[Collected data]
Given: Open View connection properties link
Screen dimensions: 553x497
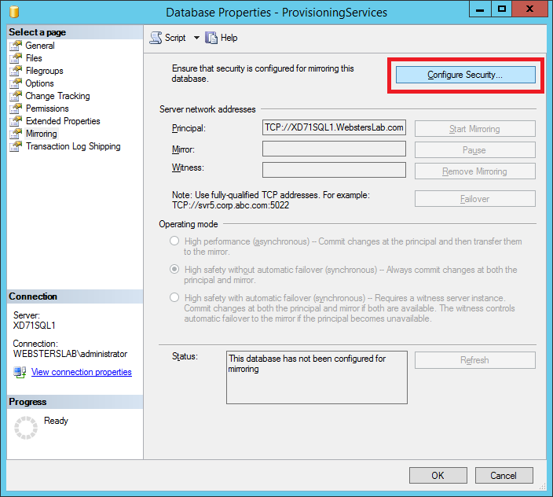Looking at the screenshot, I should coord(81,372).
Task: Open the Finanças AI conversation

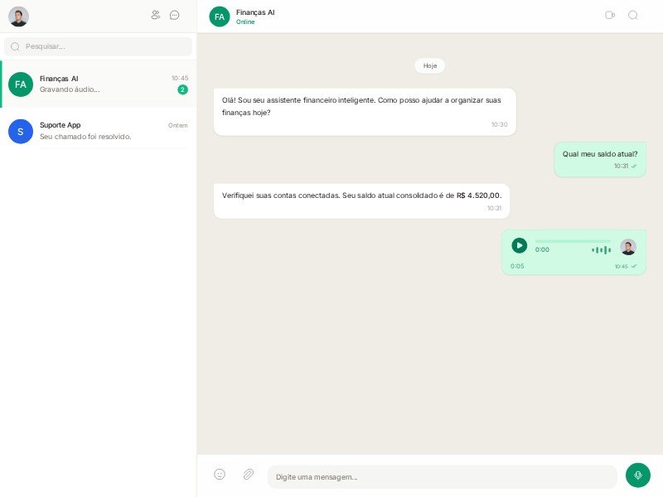Action: (x=98, y=84)
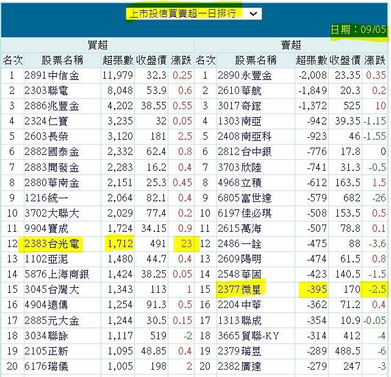
Task: Open the 上市投信買賣超一日排行 dropdown
Action: click(x=193, y=13)
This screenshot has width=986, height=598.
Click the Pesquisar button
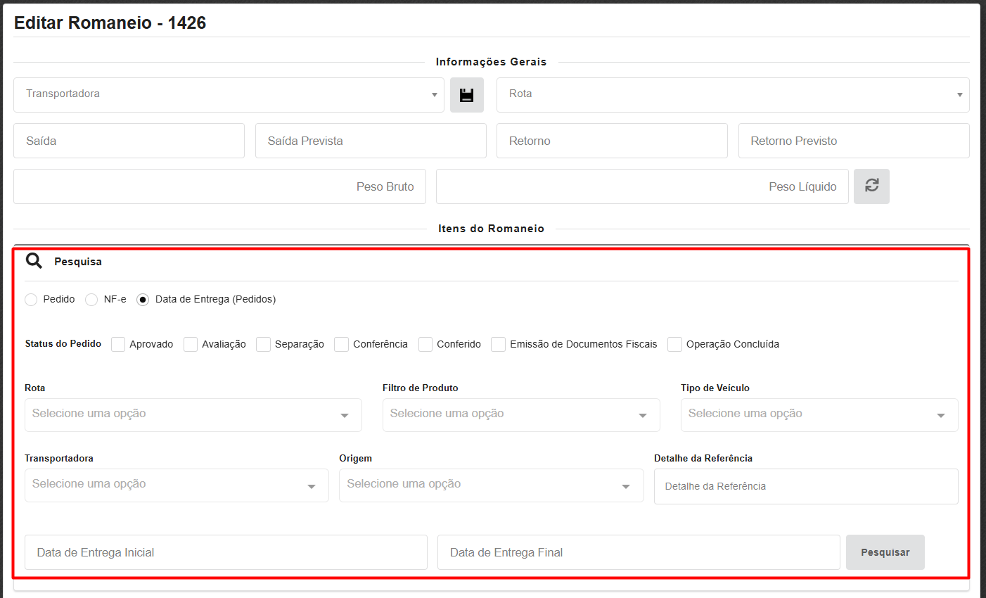click(885, 552)
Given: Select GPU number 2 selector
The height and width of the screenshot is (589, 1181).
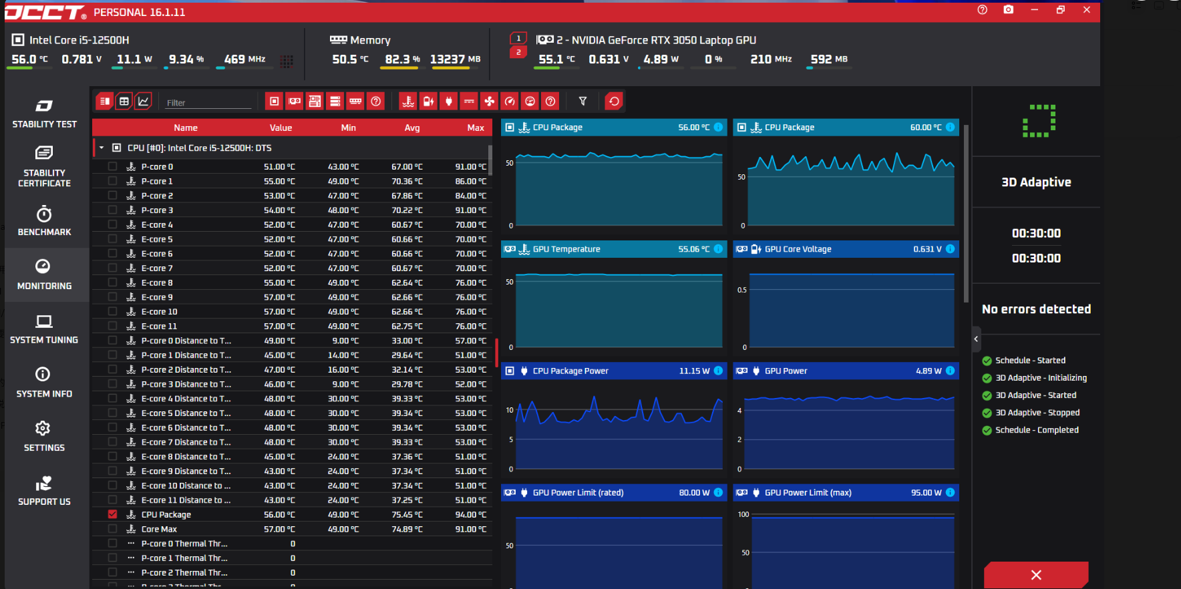Looking at the screenshot, I should (518, 52).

ACTIVITY: Restate the entries verbatim, without pictures.

REPLY:
Given: Open View connection properties link
Screen dimensions: 553x497
Looking at the screenshot, I should coord(81,372).
Task: Open the Finanças AI conversation

Action: (x=98, y=84)
Task: Open the 上市投信買賣超一日排行 dropdown
Action: click(x=193, y=13)
This screenshot has width=986, height=598.
Click the Pesquisar button
click(885, 552)
Given: Select GPU number 2 selector
The height and width of the screenshot is (589, 1181).
Looking at the screenshot, I should (518, 52).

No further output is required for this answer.